EXERCISE:
Among the lines below, copy each one in which "will" appears.

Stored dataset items
+-------+
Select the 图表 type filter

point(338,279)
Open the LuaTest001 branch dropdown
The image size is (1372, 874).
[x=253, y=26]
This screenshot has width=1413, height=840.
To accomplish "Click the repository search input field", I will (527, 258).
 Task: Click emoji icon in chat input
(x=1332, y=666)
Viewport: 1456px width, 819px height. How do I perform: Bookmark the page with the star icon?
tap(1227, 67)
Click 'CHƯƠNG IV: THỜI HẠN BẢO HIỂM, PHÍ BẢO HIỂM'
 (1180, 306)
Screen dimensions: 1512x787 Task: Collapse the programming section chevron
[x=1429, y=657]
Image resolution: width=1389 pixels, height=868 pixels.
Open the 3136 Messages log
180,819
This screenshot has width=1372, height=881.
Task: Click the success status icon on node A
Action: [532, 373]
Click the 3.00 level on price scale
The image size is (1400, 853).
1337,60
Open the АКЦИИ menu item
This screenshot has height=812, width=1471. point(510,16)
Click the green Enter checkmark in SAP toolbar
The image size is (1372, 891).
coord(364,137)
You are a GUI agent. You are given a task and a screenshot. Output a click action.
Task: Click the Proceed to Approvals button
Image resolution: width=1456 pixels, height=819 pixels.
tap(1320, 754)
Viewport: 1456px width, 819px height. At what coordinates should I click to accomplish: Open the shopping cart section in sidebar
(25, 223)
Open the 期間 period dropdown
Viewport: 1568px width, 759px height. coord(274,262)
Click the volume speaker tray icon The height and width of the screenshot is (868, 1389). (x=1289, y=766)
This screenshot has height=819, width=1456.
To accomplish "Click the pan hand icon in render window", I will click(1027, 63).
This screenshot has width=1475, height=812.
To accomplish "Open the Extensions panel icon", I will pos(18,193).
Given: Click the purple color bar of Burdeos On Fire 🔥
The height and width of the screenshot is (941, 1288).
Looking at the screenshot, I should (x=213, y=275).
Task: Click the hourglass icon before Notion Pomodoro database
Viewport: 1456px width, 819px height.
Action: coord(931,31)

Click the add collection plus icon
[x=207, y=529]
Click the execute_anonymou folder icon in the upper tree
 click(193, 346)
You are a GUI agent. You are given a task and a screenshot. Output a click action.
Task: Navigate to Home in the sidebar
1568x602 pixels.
+-------+
SOLUTION FOR THIS EXERCISE:
To accomplish "Click the repository search input field", I will (527, 258).
To accomplish "Click the pan hand icon in render window", I will click(1027, 63).
To accomplish "Open the Extensions panel icon", I will pos(18,193).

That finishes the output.